● **Data for the task**:
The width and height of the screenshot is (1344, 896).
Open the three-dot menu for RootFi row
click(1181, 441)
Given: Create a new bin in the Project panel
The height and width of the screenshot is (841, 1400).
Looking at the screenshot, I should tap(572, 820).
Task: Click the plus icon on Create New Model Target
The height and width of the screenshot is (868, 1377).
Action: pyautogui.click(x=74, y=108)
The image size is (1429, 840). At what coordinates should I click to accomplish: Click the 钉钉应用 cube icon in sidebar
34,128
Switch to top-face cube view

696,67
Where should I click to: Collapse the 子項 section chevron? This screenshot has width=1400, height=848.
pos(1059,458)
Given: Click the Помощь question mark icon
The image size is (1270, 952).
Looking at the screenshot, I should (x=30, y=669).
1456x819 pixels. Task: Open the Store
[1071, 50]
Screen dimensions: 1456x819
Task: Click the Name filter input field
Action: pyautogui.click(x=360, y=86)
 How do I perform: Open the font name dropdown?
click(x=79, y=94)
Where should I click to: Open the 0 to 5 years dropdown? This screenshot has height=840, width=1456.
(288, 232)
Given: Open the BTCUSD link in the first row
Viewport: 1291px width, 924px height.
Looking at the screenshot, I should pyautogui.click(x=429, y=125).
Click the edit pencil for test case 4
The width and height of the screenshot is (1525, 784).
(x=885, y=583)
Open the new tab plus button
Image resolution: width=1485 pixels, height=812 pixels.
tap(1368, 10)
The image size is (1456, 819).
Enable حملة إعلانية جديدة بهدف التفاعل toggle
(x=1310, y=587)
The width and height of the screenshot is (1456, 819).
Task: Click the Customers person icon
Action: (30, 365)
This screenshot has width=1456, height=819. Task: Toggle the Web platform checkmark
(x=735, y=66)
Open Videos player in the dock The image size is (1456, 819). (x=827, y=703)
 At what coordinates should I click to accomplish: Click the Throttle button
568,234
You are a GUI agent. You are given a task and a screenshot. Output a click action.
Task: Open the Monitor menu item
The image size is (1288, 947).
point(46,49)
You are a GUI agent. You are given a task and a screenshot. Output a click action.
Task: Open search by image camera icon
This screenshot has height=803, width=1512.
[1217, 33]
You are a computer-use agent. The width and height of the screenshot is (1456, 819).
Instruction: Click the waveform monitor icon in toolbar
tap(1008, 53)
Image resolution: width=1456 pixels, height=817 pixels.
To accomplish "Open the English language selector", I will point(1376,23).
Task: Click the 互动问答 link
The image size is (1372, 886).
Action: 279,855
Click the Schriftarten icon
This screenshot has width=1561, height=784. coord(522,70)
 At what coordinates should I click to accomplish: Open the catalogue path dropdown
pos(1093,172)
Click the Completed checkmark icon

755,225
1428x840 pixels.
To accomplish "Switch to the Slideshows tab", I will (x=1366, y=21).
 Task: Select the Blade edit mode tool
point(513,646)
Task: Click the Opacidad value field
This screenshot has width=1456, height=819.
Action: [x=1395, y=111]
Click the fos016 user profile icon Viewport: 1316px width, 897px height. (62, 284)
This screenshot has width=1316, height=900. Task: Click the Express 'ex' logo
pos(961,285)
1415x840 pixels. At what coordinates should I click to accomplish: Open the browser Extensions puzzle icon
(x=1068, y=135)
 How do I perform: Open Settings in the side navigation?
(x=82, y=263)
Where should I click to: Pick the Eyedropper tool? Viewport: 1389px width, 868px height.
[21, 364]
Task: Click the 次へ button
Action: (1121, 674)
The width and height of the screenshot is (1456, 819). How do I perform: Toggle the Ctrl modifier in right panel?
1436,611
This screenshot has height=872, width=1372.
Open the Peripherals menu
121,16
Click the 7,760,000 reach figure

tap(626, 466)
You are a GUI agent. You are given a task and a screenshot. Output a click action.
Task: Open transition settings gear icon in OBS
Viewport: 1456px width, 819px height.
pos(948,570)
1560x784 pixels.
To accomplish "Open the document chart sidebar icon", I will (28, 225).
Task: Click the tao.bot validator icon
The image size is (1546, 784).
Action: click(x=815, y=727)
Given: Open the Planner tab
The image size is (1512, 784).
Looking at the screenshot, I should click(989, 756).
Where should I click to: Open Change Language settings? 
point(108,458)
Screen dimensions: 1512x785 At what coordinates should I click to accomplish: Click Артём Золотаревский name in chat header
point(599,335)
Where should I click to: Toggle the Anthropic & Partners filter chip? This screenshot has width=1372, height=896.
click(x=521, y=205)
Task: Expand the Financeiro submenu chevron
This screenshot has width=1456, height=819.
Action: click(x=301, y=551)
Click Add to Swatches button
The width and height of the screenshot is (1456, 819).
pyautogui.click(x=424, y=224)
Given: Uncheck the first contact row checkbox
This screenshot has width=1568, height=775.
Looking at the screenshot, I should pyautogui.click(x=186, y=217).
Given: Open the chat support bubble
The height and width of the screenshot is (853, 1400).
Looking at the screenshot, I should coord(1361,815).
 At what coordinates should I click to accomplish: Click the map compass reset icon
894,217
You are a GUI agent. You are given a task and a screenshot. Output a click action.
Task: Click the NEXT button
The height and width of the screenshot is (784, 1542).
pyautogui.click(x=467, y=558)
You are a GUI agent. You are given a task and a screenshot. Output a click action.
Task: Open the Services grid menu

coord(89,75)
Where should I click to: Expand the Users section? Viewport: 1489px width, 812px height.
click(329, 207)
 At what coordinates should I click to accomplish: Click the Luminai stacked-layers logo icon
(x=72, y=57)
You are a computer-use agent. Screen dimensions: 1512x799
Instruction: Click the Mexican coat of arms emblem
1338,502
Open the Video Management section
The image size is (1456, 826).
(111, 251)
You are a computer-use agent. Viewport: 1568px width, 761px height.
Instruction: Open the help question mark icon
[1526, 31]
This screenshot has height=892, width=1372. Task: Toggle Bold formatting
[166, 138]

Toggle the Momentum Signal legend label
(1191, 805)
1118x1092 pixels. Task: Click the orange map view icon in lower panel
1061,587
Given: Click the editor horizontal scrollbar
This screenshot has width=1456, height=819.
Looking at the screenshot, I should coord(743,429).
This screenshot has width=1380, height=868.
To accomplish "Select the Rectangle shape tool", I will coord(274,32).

● **About this task**: All lines with the word "link" should be copied from the material above.

● **Exercise solution**:
Given: Open the BTCUSD link in the first row
Task: Click the 互动问答 link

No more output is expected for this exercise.